Please retype exactly the lines from the one containing "Set chart size to M" through the end of the records, leaving out the pictures.

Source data
☆ ☆ ☆ ☆ ☆ ☆ ☆
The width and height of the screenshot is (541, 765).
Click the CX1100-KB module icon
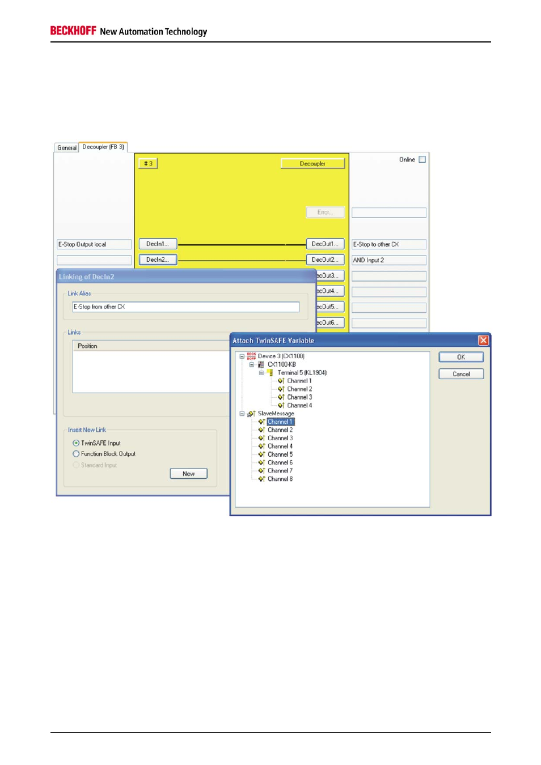[261, 364]
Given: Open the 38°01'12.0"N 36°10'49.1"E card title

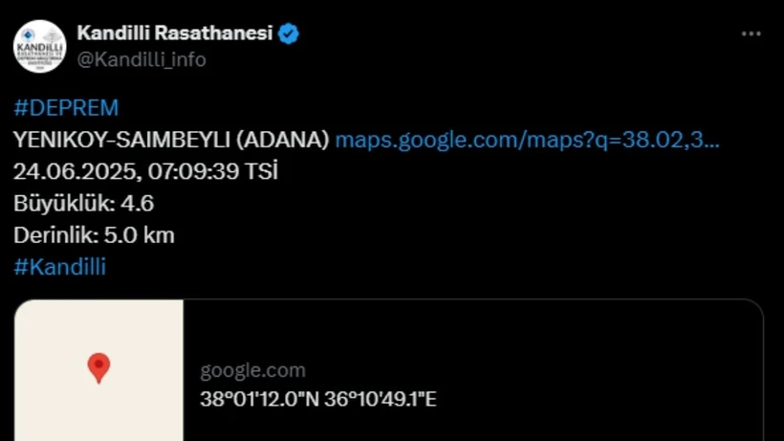Looking at the screenshot, I should coord(318,399).
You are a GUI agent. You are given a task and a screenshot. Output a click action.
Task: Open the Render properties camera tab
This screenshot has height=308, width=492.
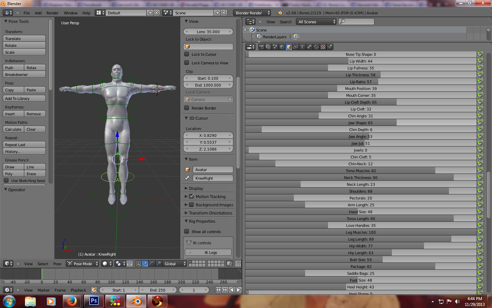click(261, 47)
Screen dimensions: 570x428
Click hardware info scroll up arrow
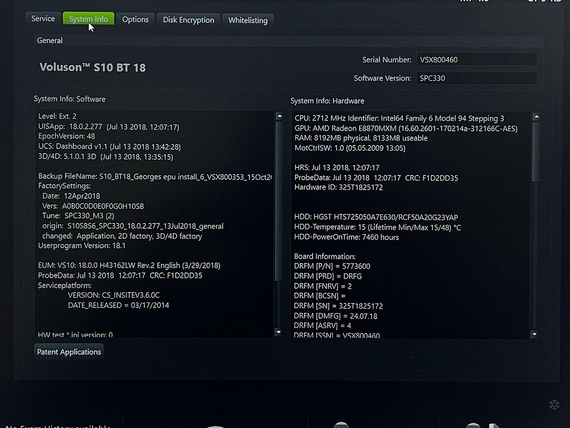536,117
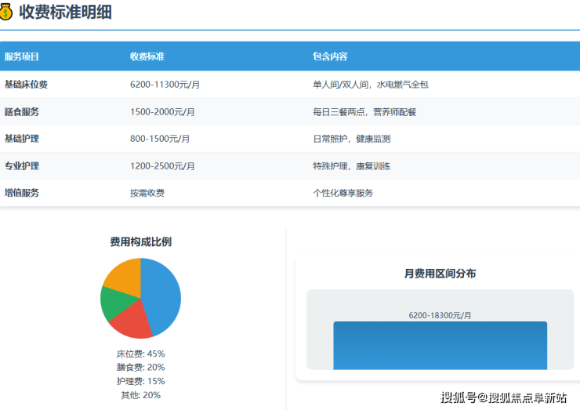Click the 包含内容 column header
Viewport: 580px width, 410px height.
(330, 57)
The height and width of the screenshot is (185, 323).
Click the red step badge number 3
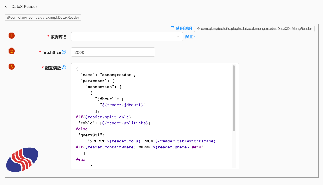[x=12, y=67]
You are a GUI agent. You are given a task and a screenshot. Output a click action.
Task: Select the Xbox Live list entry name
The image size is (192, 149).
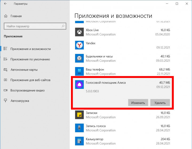point(92,30)
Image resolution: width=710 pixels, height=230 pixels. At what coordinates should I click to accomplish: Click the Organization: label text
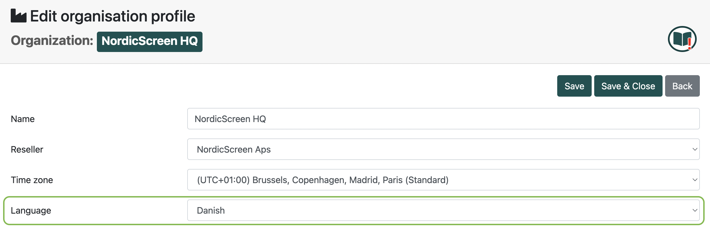(52, 41)
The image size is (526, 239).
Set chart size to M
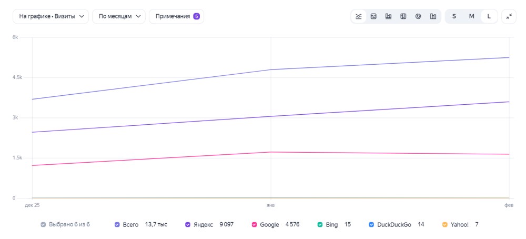coord(472,16)
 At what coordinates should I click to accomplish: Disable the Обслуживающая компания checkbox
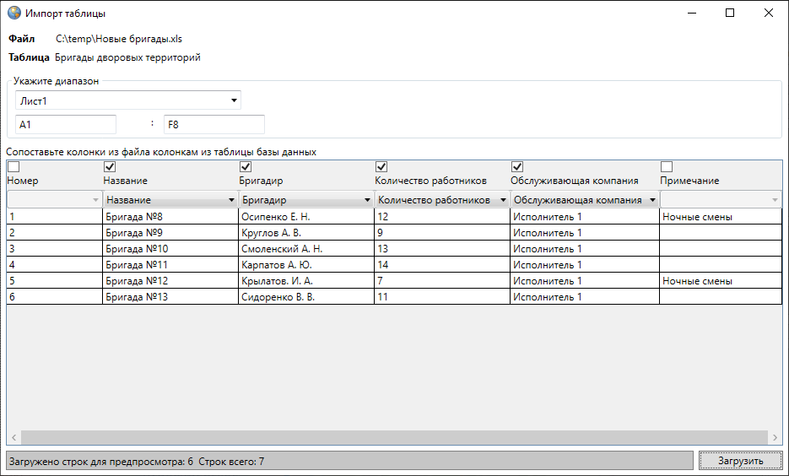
☆ ☆ ☆ ☆ ☆ ☆ ☆
## WRITTEN ANSWER
Set chart size to M
coord(472,16)
 At what coordinates should I click to accomplish: Disable the Обслуживающая компания checkbox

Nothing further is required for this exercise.